Mas não se pode mergulhar pela metade. Quando se assume o chão, é com a dor e a delícia, diria Caetano.
E quando, na saída do restaurante, dei-me conta de que não precisava me calçar, como sempre fazia ao descer do tatame, exclamei:
- Olha que delícia, agora sou uma pessoa descalça!
A gente não vive a beleza das possibilidades sem se sujar um pouquinho.

20 de março

Uma das melhores coisas que aprendi com a minha terapeuta foi a escutar o corpo. E, assim, compreender as trocas energéticas que eu tenho com as pessoas. Identificar os vampiros: aqueles que me sugam. Não que sejam pessoas más ou nada parecido. Mas apenas: quem tem menos tira de quem tem mais. Quando se tem de sobra, não há problema. A questão é que há momentos em que já temos pouco e, aí, proteger-se torna-se vital.
Escutar o corpo. Identificar o que sinto. Onde sinto. Saber quem me tira a energia e quem me dá mais vontade de viver.
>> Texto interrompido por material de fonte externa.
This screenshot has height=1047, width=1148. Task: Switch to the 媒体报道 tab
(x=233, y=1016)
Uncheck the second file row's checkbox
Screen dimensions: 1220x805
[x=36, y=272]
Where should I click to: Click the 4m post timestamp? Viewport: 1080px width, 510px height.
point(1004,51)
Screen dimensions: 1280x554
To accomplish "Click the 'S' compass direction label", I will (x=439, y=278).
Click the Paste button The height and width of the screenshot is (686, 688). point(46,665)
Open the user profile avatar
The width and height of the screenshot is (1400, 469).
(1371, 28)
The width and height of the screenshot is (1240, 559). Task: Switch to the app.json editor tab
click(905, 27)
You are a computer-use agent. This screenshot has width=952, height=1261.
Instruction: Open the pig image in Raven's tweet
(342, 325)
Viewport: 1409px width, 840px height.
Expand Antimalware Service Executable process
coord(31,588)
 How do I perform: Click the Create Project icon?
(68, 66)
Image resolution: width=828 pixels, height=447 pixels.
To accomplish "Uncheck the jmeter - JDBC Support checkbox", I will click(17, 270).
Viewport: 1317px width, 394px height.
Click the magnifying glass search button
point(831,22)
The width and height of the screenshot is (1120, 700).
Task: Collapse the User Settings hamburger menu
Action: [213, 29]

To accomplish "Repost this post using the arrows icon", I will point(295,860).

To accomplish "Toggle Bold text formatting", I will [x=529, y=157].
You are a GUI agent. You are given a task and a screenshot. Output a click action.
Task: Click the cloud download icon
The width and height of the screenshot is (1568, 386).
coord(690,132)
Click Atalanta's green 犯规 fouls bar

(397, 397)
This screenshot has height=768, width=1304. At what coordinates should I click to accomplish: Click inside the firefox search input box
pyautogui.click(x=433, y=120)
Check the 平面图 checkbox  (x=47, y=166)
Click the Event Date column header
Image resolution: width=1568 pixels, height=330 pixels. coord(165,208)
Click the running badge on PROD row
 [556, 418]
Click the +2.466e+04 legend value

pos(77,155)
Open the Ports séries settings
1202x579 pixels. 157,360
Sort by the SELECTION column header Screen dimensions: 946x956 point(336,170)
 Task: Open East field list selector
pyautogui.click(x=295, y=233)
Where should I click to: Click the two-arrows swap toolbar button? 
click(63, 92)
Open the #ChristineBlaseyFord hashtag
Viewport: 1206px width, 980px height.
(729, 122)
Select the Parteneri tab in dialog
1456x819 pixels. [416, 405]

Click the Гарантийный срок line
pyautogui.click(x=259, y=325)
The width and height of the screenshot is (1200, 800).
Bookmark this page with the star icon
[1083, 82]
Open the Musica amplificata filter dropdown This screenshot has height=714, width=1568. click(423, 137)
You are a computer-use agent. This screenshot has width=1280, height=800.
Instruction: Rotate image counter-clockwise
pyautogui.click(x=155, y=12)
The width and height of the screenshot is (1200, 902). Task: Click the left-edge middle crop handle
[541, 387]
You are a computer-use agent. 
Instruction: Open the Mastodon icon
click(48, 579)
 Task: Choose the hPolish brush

Às vezes é um respirar pesado, o sinal. Um sufocamento. Às vezes, borboletas no estômago. São bons ou maus? Nada é óbvio. E nada é uma coisa só. Mas estão no corpo todos os indícios.
Desta vez acordei com menos. Ou acordei normalmente, mas senti a energia que me foi tirada logo de manhã.
- O dono do hotel quer falar com você - chamou-me um funcionário do albergue, tão logo saí do meu quarto.
E já foi me levando, assim desavisada, para o hotel ao lado, onde fiquei hospedada em meus primeiros dias. Cheguei chateada pela maneira brusca com que fui abordada e confesso que um tanto preocupada, mesmo sem ter motivo para isso. O velho medo de professores e síndicos.
Ele queria apenas que eu adiantasse o pagamento. Ainda tentou somar dois dias a mais ao meu cálculo e, quando fiz questão de contar dia por dia, ironizou:
- Você pode fazer as contas de uma vez. Você estuda na BHU!
Feitos os cálculos e definido o justo valor, ainda tive que esperar a máquina do cartão funcionar. Os planos que eu tinha feito para a manhã, dissolvendo-se junto com o tempo tão escasso que me resta em Varanasi.
- Shanti, shanti! - ele dizia, pedindo paciência.
Mas é que, quando você não está calma, pedir calma é muito pior. Saí furiosa. E depois, quando fui cuidar da vida, já havia sido afetada pelas desagradáveis horas perdidas.
Então me sentei em um ghat próximo de casa. Precisava recuperar a energia perdida, mas, não sei por que instinto, fiz o contrário de me proteger. Falei com todo mundo que veio me cumprimentar, sem me perguntar quais eram suas intenções. E, talvez porque o universo sempre saiba uma resposta certa pra te dar, aconteceu de virem com pureza, todos que se aproximaram.
Sorri para quem quer que passasse. E depois sorria de novo, pela alegria de seus sorrisos, como em um jogo de espelhos.
Uma estrangeira aproximou-se e me pediu para posar para uma foto, segurando um cartaz de felicitações a sua irmã. Concordei alegremente.
Dei esmolas a todos os mendigos que passaram por mim. E também dei dinheiro ao senhor que manipulava uma marionete. Mal chegava a ser um espetáculo, em sua simplicidade. Mas já era bonito ele não usar seres vivos, como tantos o fazem para sobreviver.
E depois encontrei o falso baba, que me chamou a tirar uma foto com ele. Fui e ficamos brincando e então apareceu Kjala, minha amiga fadinha, que se juntou a nós. Fazia tempos que não a encontrava e fiquei tão feliz. Comprei seus cartões postais apenas porque gosto dela. Eram vinte rúpias, mas dei-lhe cem.
No fim do dia, voltei para casa mais leve. Senti no corpo: a respiração e o passo. E a vontade de viver. Estava cansada. Mas, ah, a força.
Existe uma matemática estranha que faz com que se receba quanto mais se dê.
Ou apenas o que eles tinham para trocar fosse muito maior e mais valioso do que tudo o que eu tinha.